RECORDS PROVIDED: Begin

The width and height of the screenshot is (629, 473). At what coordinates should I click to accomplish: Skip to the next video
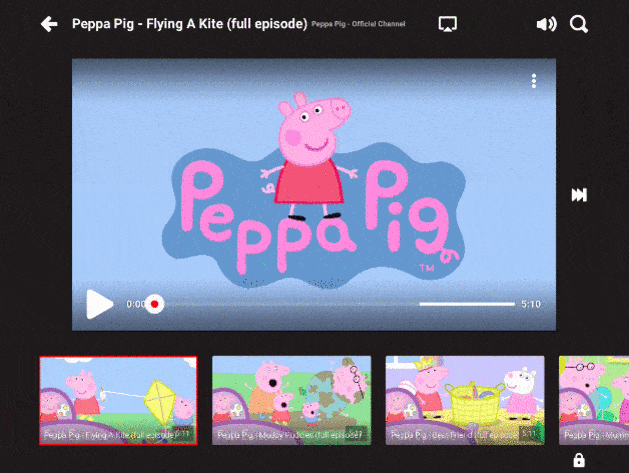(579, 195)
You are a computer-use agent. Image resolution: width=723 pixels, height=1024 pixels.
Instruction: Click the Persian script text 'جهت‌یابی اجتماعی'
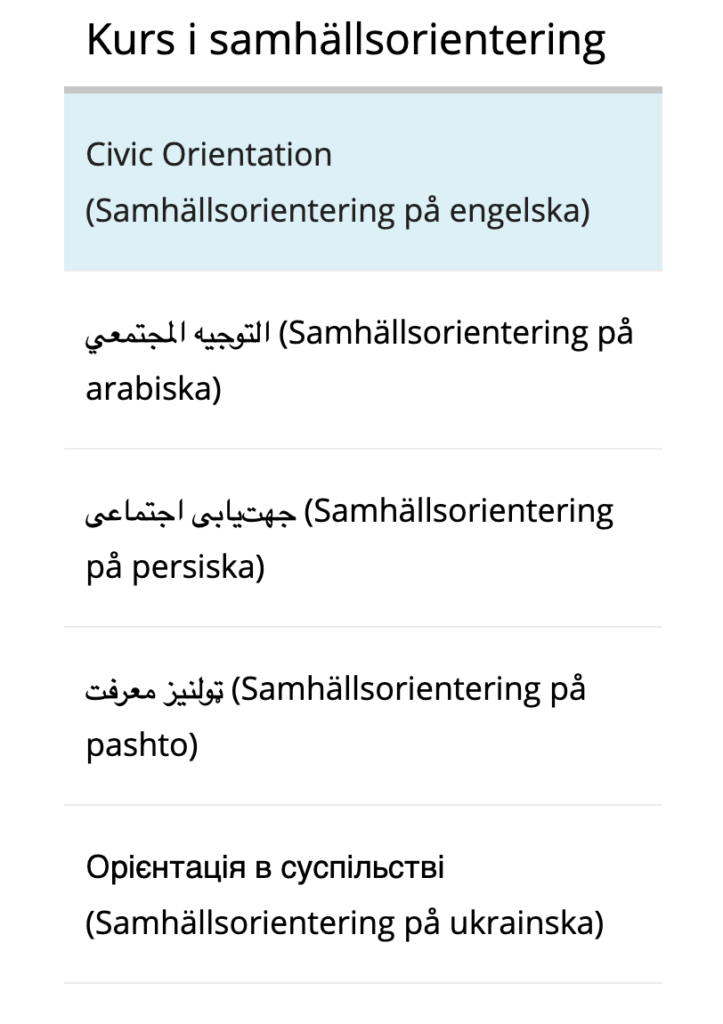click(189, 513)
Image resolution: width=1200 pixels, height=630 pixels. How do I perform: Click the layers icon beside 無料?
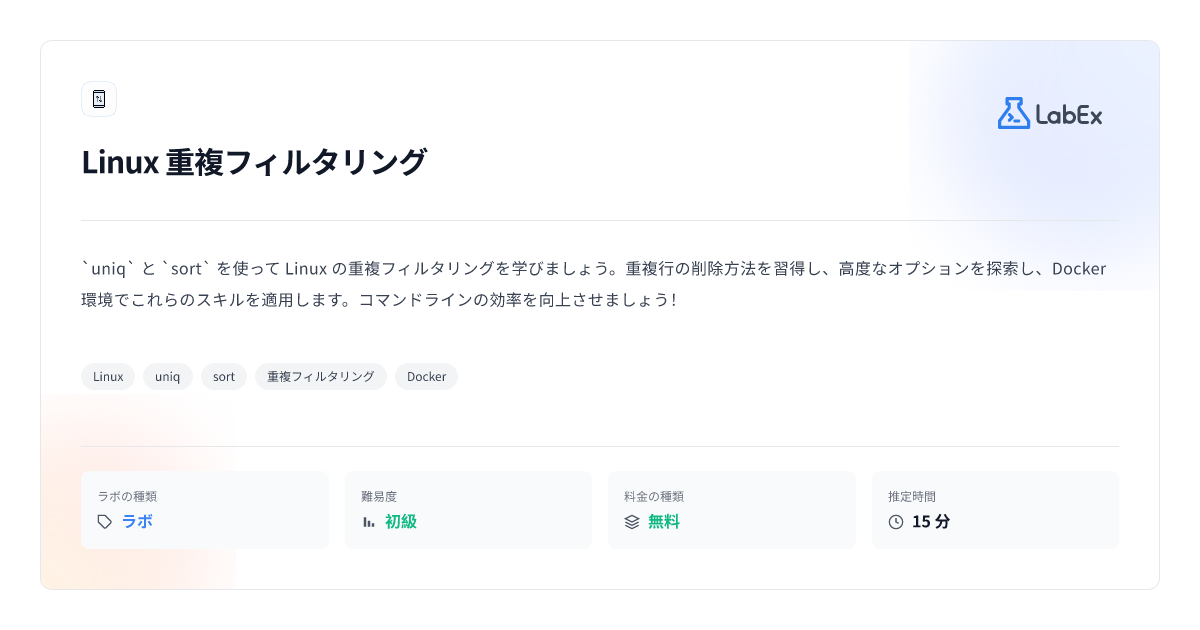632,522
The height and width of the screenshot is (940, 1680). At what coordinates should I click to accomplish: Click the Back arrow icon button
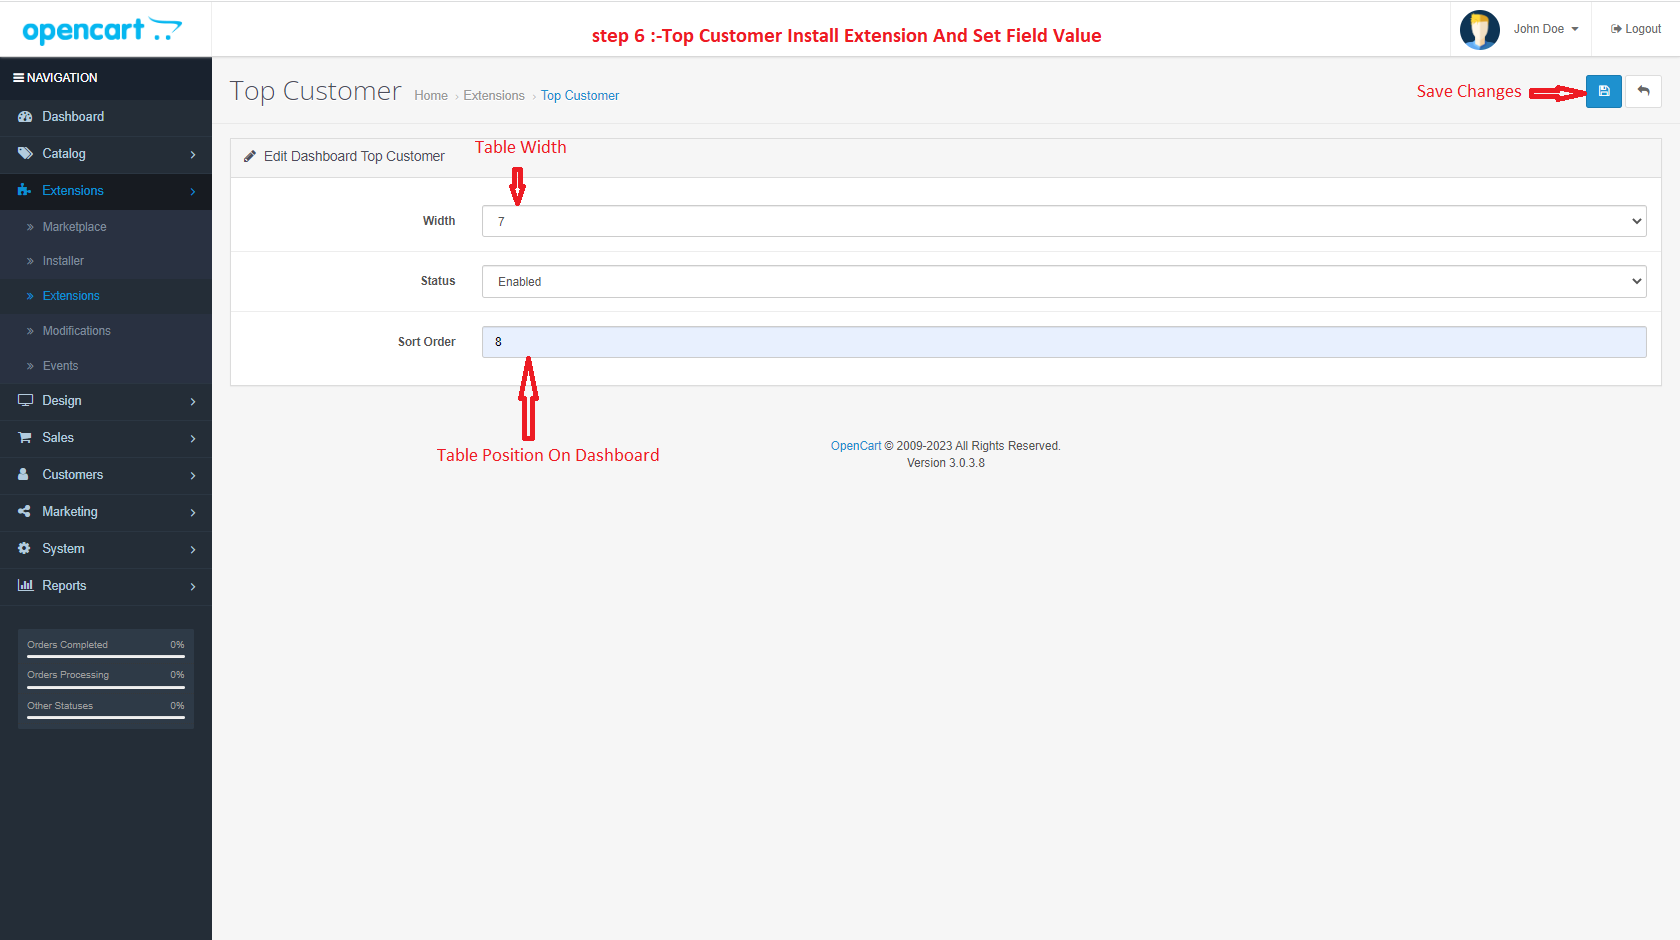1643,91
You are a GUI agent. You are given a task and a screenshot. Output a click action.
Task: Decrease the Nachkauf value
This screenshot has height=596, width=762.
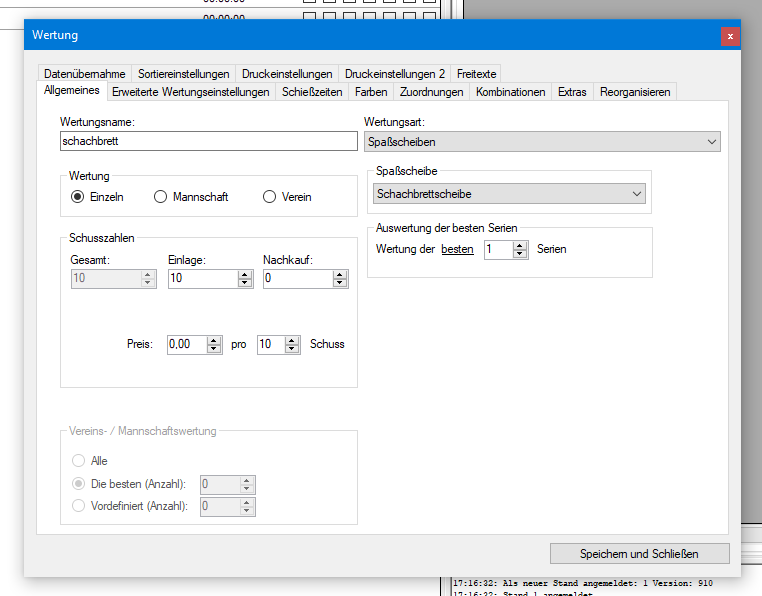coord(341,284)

RECORDS PROVIDED: End

TASK TO CARRY OUT
Could you copy every line from the records that mentions the word "agent"?

TASK OUTPUT
You are a computer-use agent. Image resolution: width=723 pixels, height=1024 pixels.
You are a GUI agent. You are given a task and a screenshot. Output a click action.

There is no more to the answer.